In the 1980’s the new fashion was excitotoxicity, and many new, highly specific drugs were developed. The excitatory neurotransmitter glutamate is central to seizures of all kinds, and there was a growing evidence base that this group of drugs was highly neuroprotective during and in hypoxia-ischemia. Thus, as a trainee in Paediatrics, I thought it would be wonderful to see if one of these new drugs could both stop seizures and reduce brain damage. This was not in anyway an original concept, but potentially useful. We had already established animal models of hypoxia-ischemia that led to delayed seizures, so I started with the simplest, using baby rats. In the first, preliminary studies, I found that the drug given after hypoxia did seem to be reducing brain infarction but also caused apneoa and mortality in the rats. Not good. I tried different doses; same problem. During this, I noticed by accident that the baby rats felt cold during recovery. Brain wave; hypothermia increases mortality, so if we keep the rats warm, we can have neuroprotection without the drug related risks! To cut a long story short what actually happened was that the apparent neuroprotection went away.

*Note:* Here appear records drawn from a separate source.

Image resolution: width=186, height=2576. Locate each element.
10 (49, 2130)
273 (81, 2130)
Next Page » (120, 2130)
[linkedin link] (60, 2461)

At that point, it struck me that it would be a lot simpler to cut out the middleman and just study hypothermia directly, and that this should be done in a more controlled setting such as our fetal model of ischemic injury. This protocol seemed ideal because it leads to a stable pattern of evolving injury with delayed onset of brain cell swelling, energy failure and then seizures (4). More important, the in utero environment would avoid inadvertent cooling in controls. Many people contributed to this work, but the most critical, was my late mother, Tania Gunn an experienced neonatologist and researcher in the birth transition. She had already worked out how to cool a fetus in utero as part of physiological studies, so I had the privilege of asking her to collaborate. I was enough of a clinician to understand that there was no way that we would ever be able to start any new treatment immediately after birth so in my first trials I planned to cooling at the earliest time that seemed remotely possible, 90 minutes after reperfusion. We continued hypothermia for 72h as an initial guess, until the period of delayed seizures and brain swelling had settled down. By the second study it was obvious to both of us that this delayed cooling totally stopped the delayed cell swelling and improved recovery of EEG activity (5). We then tested even greater delay to 5.5 h and 8.5 h after reperfusion, and showed that cooling was still partially protective, but only if it could be started before the onset of delayed seizures (6).

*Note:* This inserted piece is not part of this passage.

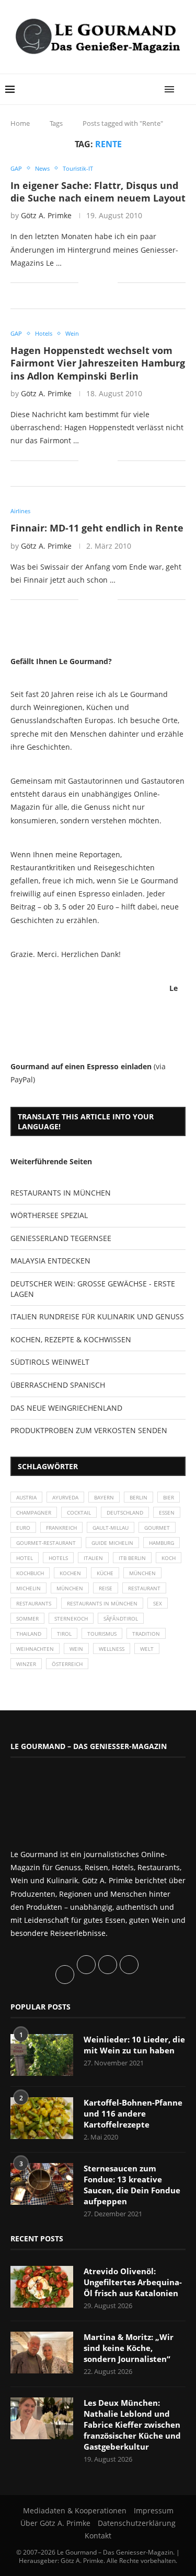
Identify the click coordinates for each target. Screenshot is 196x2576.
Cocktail (79, 1512)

We found only minor other effects of head cooling in the fetal sheep. What about babies? We knew that sick babies would be at risk of low blood sugars and respiratory problems? Still, clinicians manage side effects all the time, provided that they understand what will happen. What we did was to undertake the most cautious randomized safety study ever, in babies with encephalopathy to define the point at which these effects would need to be managed. The first group were cooled just the low end of normal, then the next group to 0.5 deg C, and so forth. To our extreme surprise none of the anticipated problems emerged; that is to say, for example some babies had hypoglycemia and many had severe respiratory distress, but no different from the randomized controls (7). As part of this study, follow showed that the clinical Sarnat neurological examination before starting cooling was, not perfect, but still acceptably predictive of outcomes (8). This combination of findings; a potentially dramatically protective intervention, good safety and a reasonable criteria for recruitment led to the first large, randomised trial of head cooling, in collaboration with an American company (9), and other trials around the world. Together these trials have shown that cooling reduces brain damage in about one in six babies, providing the first practical and effective treatment for this devastating problem (10). The key to this progress was taking advantage of the serendipitous finding that drug associated neuroprotection was often confounded by hypothermia.